## What the task asks
Repeat only the lines below from the one containing "Select the Вчера day filter" through the one containing "Viewport: 1322px width, 784px height.", inclusive, exactly as written.

Dataset entries:
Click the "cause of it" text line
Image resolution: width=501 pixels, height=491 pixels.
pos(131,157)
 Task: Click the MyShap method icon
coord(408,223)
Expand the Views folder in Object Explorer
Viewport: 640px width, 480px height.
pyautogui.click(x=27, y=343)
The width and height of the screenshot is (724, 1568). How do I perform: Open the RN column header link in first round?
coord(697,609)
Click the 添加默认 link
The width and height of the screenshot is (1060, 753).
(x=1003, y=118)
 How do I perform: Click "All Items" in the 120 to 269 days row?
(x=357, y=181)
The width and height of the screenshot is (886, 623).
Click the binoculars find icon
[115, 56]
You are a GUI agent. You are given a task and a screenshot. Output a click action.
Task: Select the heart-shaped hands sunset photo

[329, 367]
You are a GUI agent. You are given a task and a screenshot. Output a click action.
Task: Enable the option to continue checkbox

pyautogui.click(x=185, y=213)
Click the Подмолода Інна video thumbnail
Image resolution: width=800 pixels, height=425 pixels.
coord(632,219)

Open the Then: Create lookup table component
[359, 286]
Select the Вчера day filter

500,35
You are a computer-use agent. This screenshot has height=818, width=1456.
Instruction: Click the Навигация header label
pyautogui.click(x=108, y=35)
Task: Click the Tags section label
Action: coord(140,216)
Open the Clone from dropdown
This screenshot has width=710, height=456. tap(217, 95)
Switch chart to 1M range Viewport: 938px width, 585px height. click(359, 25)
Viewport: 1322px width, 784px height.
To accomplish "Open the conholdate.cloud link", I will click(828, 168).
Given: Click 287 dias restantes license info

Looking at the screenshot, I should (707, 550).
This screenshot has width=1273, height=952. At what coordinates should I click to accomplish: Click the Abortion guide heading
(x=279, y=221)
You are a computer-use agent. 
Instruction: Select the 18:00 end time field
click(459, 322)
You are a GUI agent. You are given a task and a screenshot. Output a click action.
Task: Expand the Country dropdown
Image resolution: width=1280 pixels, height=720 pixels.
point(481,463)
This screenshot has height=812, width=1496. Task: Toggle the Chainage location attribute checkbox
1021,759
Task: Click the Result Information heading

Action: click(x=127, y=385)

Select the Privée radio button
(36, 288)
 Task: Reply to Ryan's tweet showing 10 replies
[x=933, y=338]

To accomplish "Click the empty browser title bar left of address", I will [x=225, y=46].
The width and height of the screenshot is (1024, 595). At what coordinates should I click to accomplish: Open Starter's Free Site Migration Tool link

## Output for this exercise
Select the Вчера day filter

500,35
You are a computer-use agent. This screenshot has height=818, width=1456.
Instruction: Click the Навигация header label
pyautogui.click(x=108, y=35)
Task: Click the Tags section label
Action: coord(140,216)
Open the Clone from dropdown
This screenshot has width=710, height=456. tap(217, 95)
Switch chart to 1M range Viewport: 938px width, 585px height. click(359, 25)
Viewport: 1322px width, 784px height.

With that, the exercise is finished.